Other factors that were uncontrolled in this study may have been a source of bias, such as regional differences in prior immunosuppressive drug use. For example, patients who had received previous IVC therapy might have been less likely to respond to IVC in ALMS. As details on prior therapy were not collected, it is not clear whether this potential source of bias contributed, for example, to the difference in IVC response seen across regions.
Another limitation may have been the 24-week induction period, which may have been too short to differentiate between the treatments. The duration of this induction phase was comparable with that of previous studies, however [15
], and further data will be collected during the ongoing maintenance phase.

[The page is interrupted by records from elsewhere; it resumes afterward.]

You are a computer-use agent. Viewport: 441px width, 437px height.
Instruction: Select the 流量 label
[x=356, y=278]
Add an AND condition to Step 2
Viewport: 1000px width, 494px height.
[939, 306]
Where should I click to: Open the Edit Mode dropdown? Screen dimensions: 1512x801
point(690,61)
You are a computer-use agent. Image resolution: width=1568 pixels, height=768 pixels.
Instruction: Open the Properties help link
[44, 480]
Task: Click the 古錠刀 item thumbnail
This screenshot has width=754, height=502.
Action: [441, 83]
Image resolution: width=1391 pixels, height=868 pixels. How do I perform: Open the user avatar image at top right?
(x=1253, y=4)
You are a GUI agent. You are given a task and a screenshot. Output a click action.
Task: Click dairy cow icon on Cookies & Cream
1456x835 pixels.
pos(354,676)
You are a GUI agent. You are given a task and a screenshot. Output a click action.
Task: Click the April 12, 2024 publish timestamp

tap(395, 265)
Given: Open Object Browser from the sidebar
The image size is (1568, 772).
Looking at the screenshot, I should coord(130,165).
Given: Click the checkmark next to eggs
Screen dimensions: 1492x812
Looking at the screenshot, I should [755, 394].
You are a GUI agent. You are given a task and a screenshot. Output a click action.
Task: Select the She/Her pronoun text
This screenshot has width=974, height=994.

In conclusion, exploratory findings from this large, international study indicate that although MMF and IVC are of similar efficacy, race, ethnicity and geographical region may be important factors in response to treatment among patients with LN. More patients from the Black and Hispanic groups appeared to respond to MMF than IVC, and more patients from the Asian group withdrew from MMF than IVC treatment. However, due to the complex nature of the relationship between race, ethnicity and geographical region, we cannot distinguish between these factors in terms of importance. Nonetheless, the ALMS data provide some valuable insights regarding the interaction of these factors.